Your objective » Whenever a line in the records below contains "axis", pick it out.

Extracted information »
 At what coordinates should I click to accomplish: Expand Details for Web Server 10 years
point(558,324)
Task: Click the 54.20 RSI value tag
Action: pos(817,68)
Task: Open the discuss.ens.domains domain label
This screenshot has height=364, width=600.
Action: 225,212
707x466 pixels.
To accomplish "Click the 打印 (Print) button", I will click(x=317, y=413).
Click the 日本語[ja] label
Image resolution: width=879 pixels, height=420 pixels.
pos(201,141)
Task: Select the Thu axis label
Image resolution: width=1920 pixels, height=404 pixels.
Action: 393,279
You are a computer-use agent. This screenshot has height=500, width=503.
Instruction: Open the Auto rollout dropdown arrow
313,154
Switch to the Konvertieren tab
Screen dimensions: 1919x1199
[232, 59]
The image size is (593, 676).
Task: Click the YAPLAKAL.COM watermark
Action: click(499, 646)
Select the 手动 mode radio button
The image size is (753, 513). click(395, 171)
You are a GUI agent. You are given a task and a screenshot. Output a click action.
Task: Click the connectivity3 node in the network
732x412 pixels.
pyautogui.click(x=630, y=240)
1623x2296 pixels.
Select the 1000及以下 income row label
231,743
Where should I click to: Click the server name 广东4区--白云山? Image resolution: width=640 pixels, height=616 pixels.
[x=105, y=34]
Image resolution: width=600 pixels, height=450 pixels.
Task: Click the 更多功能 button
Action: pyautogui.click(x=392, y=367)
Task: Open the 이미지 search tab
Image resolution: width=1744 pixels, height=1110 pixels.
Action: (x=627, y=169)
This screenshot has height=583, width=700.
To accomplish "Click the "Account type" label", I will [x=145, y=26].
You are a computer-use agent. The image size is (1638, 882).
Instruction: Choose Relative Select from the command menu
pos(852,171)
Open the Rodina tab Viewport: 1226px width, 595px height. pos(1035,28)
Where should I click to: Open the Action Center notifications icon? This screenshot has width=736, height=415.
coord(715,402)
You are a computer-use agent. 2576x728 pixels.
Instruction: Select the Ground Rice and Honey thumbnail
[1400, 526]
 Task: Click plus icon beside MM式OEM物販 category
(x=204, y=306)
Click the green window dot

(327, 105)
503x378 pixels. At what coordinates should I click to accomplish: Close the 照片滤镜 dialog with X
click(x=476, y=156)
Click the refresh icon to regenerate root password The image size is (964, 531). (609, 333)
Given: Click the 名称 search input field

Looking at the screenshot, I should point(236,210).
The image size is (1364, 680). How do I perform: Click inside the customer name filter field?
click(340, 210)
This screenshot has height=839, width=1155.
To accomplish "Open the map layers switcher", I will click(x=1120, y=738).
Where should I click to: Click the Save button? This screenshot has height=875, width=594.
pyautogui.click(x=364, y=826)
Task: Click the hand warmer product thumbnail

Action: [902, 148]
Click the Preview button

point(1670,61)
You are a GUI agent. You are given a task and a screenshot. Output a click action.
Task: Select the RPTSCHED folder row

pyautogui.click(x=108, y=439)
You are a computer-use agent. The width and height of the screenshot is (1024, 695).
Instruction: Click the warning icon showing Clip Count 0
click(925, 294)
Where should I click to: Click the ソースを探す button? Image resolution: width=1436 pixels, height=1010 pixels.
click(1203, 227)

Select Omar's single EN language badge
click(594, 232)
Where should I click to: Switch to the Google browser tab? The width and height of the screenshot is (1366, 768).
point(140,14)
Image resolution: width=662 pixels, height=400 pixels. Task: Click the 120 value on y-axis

Final answer »
Task: Select the Thu axis label
Image resolution: width=662 pixels, height=400 pixels. Task: Click the 120 value on y-axis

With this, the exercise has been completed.